(Your instructions):
Beneath this line is the data. Output exactly the lines from the line with "Carta regalo (46, 191)" to the line with "Guides (27, 2237)", both ends included, and nothing more.

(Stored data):
------------

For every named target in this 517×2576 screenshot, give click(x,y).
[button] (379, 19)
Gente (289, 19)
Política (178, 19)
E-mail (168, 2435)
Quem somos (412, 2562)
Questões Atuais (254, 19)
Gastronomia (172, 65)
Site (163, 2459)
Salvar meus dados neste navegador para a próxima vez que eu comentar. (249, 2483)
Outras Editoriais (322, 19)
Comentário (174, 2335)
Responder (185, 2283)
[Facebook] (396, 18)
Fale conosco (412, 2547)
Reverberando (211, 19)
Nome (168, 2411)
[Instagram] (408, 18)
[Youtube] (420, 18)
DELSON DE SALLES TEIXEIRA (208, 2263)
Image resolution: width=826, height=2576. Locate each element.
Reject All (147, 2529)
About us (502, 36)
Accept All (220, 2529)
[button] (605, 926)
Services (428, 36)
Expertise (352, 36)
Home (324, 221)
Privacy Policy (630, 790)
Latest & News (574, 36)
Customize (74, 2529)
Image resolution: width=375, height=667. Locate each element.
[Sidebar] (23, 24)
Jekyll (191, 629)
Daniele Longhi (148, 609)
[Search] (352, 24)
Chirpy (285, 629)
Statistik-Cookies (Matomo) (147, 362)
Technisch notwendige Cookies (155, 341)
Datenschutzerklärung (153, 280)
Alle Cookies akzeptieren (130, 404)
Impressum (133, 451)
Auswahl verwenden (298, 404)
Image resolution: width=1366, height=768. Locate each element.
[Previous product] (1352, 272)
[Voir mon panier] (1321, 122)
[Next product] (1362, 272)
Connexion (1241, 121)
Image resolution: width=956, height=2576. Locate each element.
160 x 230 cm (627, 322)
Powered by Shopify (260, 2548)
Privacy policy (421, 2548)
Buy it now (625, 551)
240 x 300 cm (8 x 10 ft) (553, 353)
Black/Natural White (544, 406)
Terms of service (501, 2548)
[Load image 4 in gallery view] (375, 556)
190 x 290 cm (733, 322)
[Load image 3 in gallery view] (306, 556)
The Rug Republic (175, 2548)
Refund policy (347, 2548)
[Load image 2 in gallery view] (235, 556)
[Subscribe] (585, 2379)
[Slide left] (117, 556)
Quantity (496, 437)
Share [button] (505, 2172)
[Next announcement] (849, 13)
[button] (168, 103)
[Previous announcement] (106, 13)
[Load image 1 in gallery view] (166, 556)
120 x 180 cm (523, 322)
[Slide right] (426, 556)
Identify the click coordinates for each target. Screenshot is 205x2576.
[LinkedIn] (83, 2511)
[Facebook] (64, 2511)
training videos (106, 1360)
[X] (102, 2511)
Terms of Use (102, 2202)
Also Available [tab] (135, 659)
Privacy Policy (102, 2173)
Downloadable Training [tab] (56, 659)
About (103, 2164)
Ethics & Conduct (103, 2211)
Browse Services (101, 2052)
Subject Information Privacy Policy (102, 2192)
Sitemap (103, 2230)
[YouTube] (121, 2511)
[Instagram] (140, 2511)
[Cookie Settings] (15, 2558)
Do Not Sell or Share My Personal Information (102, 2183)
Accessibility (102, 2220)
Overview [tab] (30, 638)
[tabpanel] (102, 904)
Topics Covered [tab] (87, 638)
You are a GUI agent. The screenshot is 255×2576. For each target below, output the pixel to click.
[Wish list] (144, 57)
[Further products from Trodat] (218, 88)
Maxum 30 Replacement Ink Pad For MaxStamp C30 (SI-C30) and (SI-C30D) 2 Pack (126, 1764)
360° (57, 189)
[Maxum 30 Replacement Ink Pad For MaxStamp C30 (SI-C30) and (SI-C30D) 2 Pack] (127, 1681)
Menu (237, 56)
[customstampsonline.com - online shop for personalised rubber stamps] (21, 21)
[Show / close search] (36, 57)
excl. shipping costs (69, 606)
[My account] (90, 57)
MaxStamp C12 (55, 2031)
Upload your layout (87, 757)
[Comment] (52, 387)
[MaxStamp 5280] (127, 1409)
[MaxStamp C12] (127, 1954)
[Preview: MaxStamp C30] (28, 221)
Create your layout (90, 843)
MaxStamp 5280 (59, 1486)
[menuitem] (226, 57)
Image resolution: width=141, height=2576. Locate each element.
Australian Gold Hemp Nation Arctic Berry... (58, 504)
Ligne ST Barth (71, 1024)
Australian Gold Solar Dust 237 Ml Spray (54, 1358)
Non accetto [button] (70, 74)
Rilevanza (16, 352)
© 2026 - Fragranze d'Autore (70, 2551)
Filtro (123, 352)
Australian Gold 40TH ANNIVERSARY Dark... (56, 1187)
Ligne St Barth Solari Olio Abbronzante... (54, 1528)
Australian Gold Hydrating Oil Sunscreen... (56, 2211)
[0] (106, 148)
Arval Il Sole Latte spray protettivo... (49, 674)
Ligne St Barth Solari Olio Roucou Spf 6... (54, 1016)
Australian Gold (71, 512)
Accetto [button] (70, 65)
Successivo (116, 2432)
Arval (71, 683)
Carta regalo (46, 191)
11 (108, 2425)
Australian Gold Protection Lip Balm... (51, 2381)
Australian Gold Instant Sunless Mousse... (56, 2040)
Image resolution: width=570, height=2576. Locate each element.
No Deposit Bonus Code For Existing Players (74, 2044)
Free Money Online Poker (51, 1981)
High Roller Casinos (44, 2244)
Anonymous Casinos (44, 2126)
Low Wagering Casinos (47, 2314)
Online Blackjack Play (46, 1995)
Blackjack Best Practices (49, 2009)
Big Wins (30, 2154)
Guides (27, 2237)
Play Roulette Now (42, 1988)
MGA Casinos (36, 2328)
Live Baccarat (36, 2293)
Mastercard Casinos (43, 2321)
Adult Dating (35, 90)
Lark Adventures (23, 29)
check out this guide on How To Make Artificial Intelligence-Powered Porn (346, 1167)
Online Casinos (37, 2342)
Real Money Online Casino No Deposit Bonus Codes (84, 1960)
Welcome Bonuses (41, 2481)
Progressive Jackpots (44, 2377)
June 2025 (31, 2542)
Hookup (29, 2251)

------------

(Task output):
Carta regalo (46, 191)
11 (108, 2425)
Australian Gold Protection Lip Balm... (51, 2381)
Australian Gold Instant Sunless Mousse... (56, 2040)
Image resolution: width=570, height=2576. Locate each element.
No Deposit Bonus Code For Existing Players (74, 2044)
Free Money Online Poker (51, 1981)
High Roller Casinos (44, 2244)
Anonymous Casinos (44, 2126)
Low Wagering Casinos (47, 2314)
Online Blackjack Play (46, 1995)
Blackjack Best Practices (49, 2009)
Big Wins (30, 2154)
Guides (27, 2237)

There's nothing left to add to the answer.